I am having weird behavior with Scanner. It will work with a particular set of files I am using when I use the Scanner(FileInputStream)
constructor, but it won't with the Scanner(File)
constructor.
Case 1: Scanner(File)
Scanner s = new Scanner(new File("file"));
while(s.hasNextLine()) {
System.out.println(s.nextLine());
}
Result: no output
Case 2: Scanner(FileInputStream)
Scanner s = new Scanner(new FileInputStream(new File("file")));
while(s.hasNextLine()) {
System.out.println(s.nextLine());
}
Result: the file content outputs to the console.
The input file is a java file containing a single class.
I double checked programmatically (in Java) that:
- the file exists,
- is readable,
- and has a non-zero filesize.
Typically Scanner(File)
works for me in this case, I am not sure why it doesn't now.
hasNextLine() calls findWithinHorizon() which in turns calls findPatternInBuffer(), searching a match for a line terminator character pattern defined as .*(\r\n|[\n\r\u2028\u2029\u0085])|.+$
Strange thing is that with both ways to construct a Scanner (with FileInputStream or via File), findPatternInBuffer returns a positive match if the file contains (independently from file size) for instance the 0x0A line terminator; but in the case the file contains a character out of ascii (ie >= 7f), using FileInputStream returns true while using File returns false.
Very simple test case:
create a file which contains just char "a"
# hexedit file
00000000 61 0A a.
# java Test.java
using File: true
using FileInputStream: true
now edit the file with hexedit to:
# hexedit file
00000000 61 0A 80 a..
# java Test.java
using File: false
using FileInputStream: true
in the test java code there is nothing else than what already in the question:
import java.io.*;
import java.lang.*;
import java.util.*;
public class Test {
public static void main(String[] args) {
try {
File file1 = new File("file");
Scanner s1 = new Scanner(file1);
System.out.println("using File: "+s1.hasNextLine());
File file2 = new File("file");
Scanner s2 = new Scanner(new FileInputStream(file2));
System.out.println("using FileInputStream: "+s2.hasNextLine());
} catch (IOException e) {
e.printStackTrace();
}
}
}
SO, it turns out this is a charset issue. In facts, changing the test to:
Scanner s1 = new Scanner(file1, "latin1");
we get:
# java Test
using File: true
using FileInputStream: true
From looking at the Oracle/Sun JDK's 1.6.0_23 implementation of Scanner, the Scanner(File)

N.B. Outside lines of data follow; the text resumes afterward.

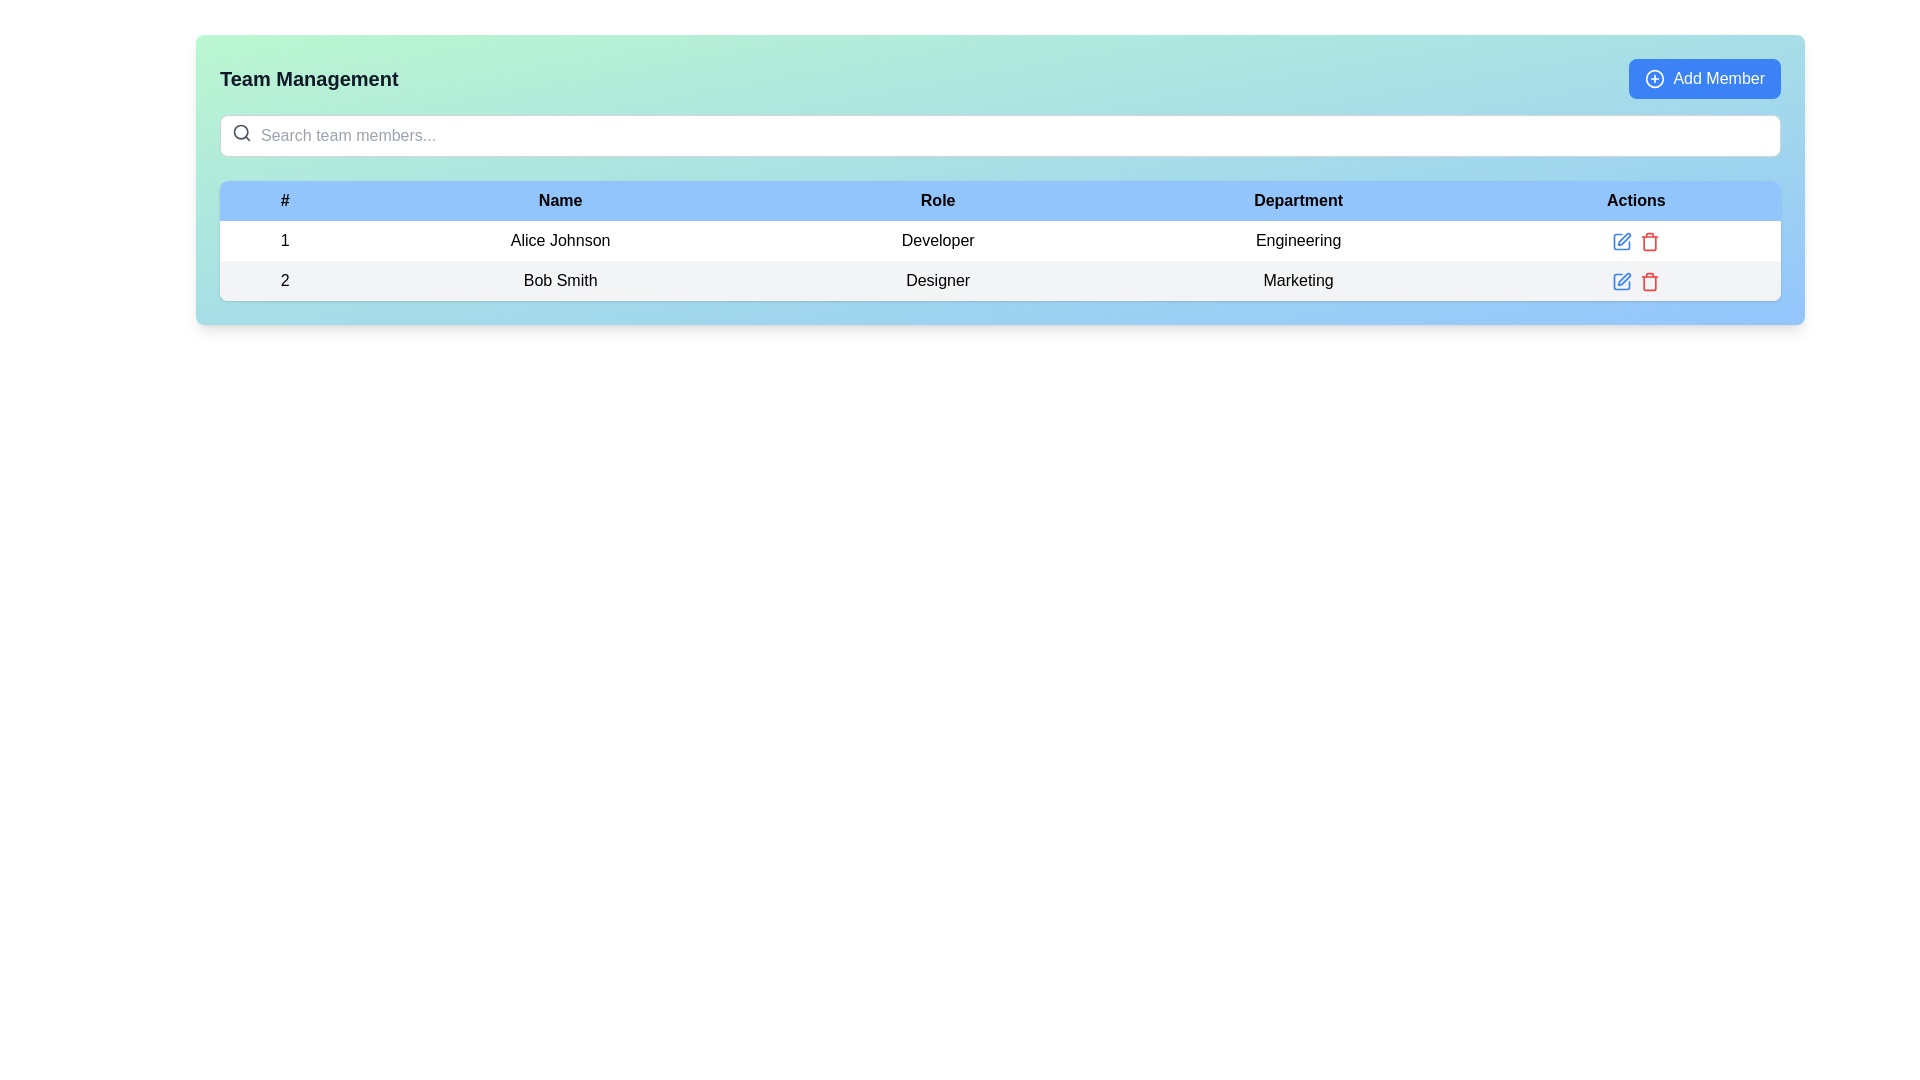 The width and height of the screenshot is (1920, 1080). Describe the element at coordinates (1650, 281) in the screenshot. I see `the trash can icon button in the 'Actions' column of the second row corresponding to 'Bob Smith'` at that location.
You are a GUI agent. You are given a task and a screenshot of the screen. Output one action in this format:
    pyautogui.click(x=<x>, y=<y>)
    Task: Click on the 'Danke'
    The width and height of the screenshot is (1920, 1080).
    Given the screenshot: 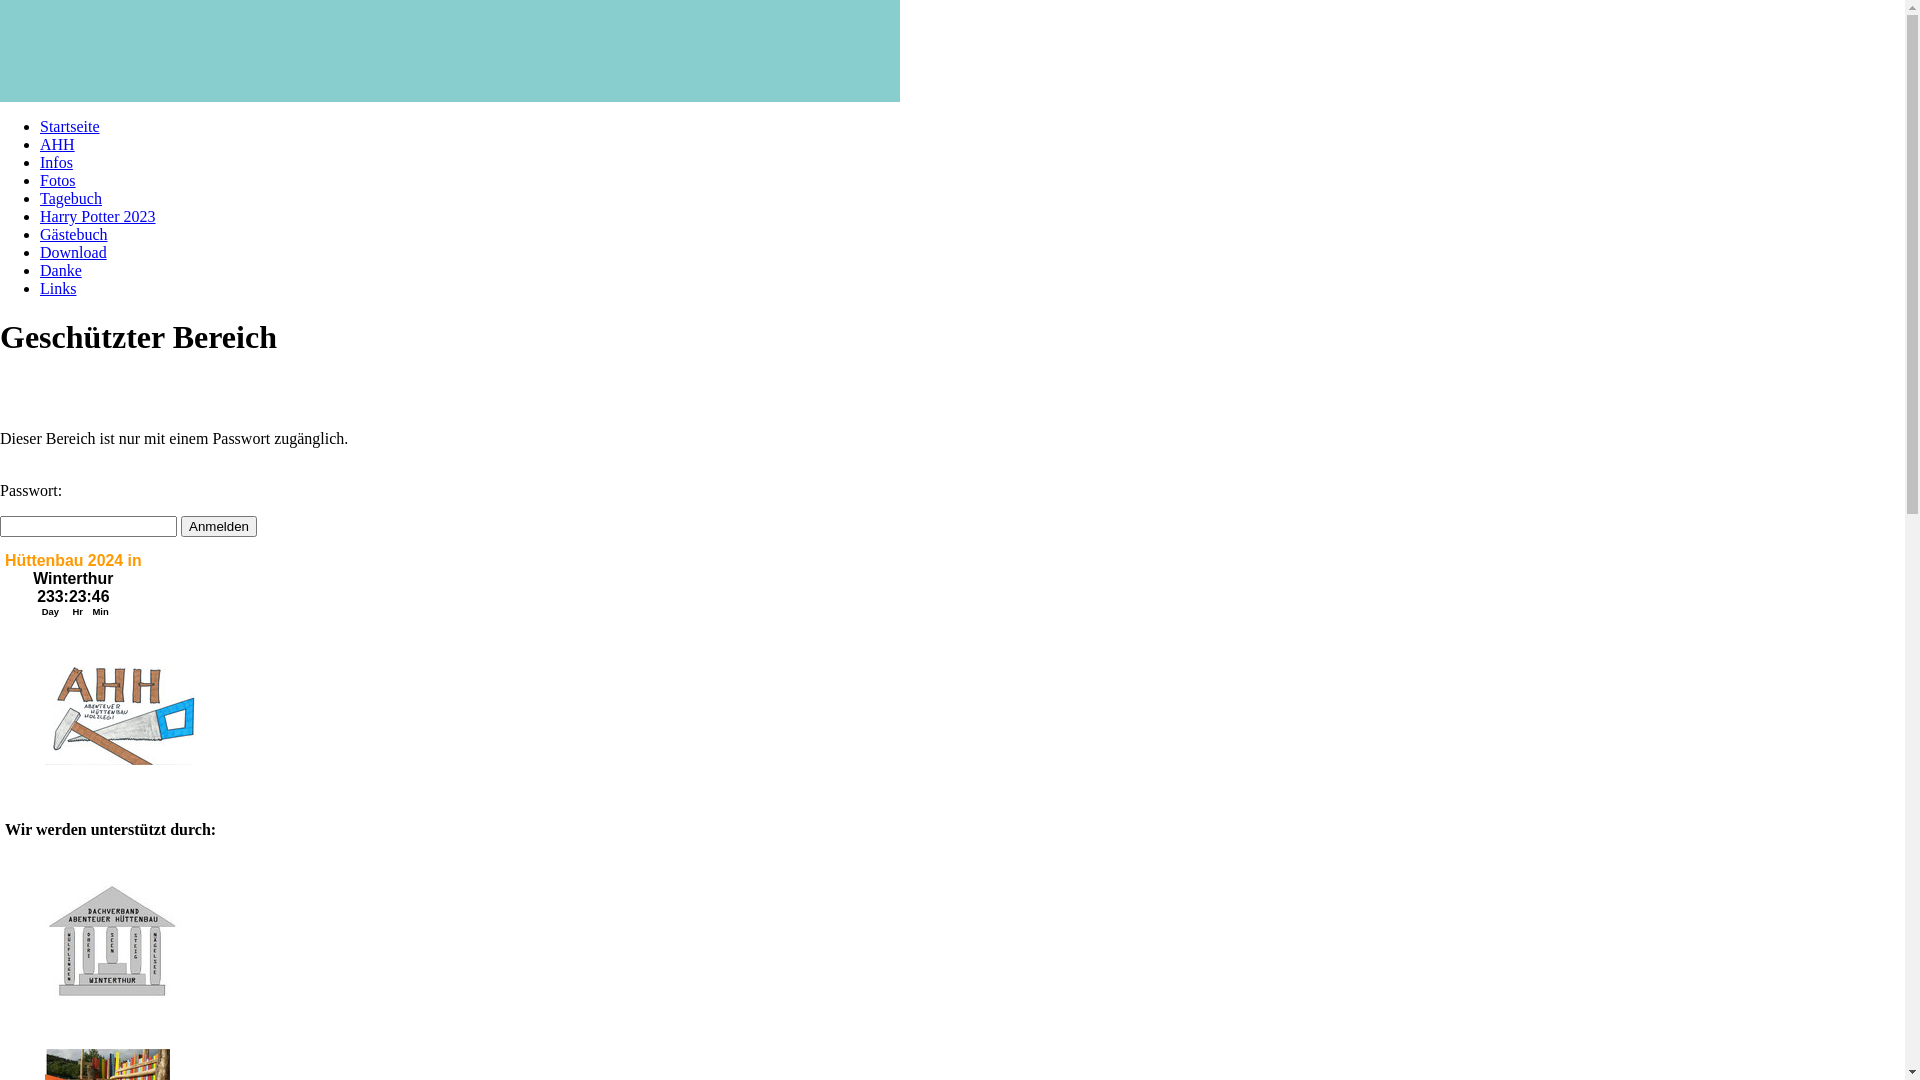 What is the action you would take?
    pyautogui.click(x=61, y=270)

constructor invokes a FileInputStream
, which is meant for raw binary data.
This points to a difference in buffering and parsing technique used when invoking one constructor or another, which will directly impact your code on the call to hasNextLine()
.
Scanner(InputStream)
uses an InputStreamReader
while Scanner(File)
uses an InputStream
passed to a ByteChannel
(and probably reads the whole file in one jump, thus advancing the cursor, in your case).